Ham is nicely priced this time of year so I made this split pea soup last week. Warm and filling during cool spring weather.

Split pea soup - slow cooker
Start 2 - 3 days before serving

1 cooked ham, bone in
1 can low sodium chicken broth
1 med onion
2 - 3 med carrots
1 - 2 ribs celery
1/2 t dried rosemary
1/2 t dried thyme
1 lb dried split peas, washed
2 t Worcestershire sauce or more to taste
Black pepper to taste
1 lg potato (for removal of salt only)
Oil
Sour cream for garnish


Preheat slow cooker to low.
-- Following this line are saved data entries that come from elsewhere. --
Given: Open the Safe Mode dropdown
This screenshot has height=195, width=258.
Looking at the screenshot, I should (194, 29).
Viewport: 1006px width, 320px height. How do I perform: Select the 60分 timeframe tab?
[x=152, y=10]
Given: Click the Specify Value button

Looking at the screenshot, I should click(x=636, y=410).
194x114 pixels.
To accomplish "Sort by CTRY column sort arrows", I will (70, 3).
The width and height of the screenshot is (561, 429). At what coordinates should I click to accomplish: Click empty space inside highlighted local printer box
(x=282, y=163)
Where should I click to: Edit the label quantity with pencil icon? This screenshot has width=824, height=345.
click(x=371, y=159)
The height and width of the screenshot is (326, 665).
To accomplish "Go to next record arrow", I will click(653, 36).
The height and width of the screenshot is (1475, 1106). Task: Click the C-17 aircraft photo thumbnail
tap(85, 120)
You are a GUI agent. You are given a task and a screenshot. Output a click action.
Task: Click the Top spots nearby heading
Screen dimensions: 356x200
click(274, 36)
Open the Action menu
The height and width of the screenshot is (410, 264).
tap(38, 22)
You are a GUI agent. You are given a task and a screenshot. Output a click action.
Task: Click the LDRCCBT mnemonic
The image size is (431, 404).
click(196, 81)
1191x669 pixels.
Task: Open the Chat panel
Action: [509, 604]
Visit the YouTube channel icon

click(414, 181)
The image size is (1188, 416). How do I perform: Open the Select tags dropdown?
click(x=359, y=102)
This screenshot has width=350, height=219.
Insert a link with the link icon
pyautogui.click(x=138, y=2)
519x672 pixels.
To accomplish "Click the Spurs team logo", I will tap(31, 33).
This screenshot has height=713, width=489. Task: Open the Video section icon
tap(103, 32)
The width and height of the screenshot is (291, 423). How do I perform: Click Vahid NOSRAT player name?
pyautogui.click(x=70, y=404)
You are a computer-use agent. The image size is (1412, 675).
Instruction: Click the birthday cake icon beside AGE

Add broth.

Trim skin and fat from ham. Then remove as much ham as possible from bone. Set aside.

Place bone in large slow cooker. Raise heat to high or automatic (1 - 1.5 hrs at high, then auto reduce to low). Add enough water to cover. Add rosemary, thyme, and pepper.

Coarsely chop 1/4 of onion and half of one carrot. Slice 1/4 - 1/3 of potato into thick 1/2” slices. Add all to broth.

Cook in slow cooker overnight. While cooking, chop as much of ham meat as you would like to put into soup. Store in frig, covered.

Next day, remove bone, veggies, and bay leaf from slow cooker and discard. Cool the broth to room temp. Pour through a mesh sieve into bowls or containers. Place bowls in frig to chill for an hour or more.

When broth is cold, remove from frig, discard fat on top, and return broth to cleaned slow cooker. Turn on cooker heat to low to start to bring to room temp.

Rinse split peas and add to slow cooker. Cook on high heat until peas are soft - 40 minutes or longer.

Chop onion and slice carrots. Cook in oil over med high heat until caramelized and soft. Once peas in slow cooker are soft, add onion and carrot pieces to broth. Stir to mix.

Soup may have too much broth at this point, depending on how much water you had to add to cover bone. If there is an excess of broth, transfer it to containers and freeze for another use.

Transfer most of broth and veggies to a lg bowl and set aside. Transfer remaining mixture in slow cooker to food processor or blender. Puree until smooth. Return to slow cooker.

Then puree rest of pea/broth/veggie mix from bowl in batches, always transferring to slow cooker when done.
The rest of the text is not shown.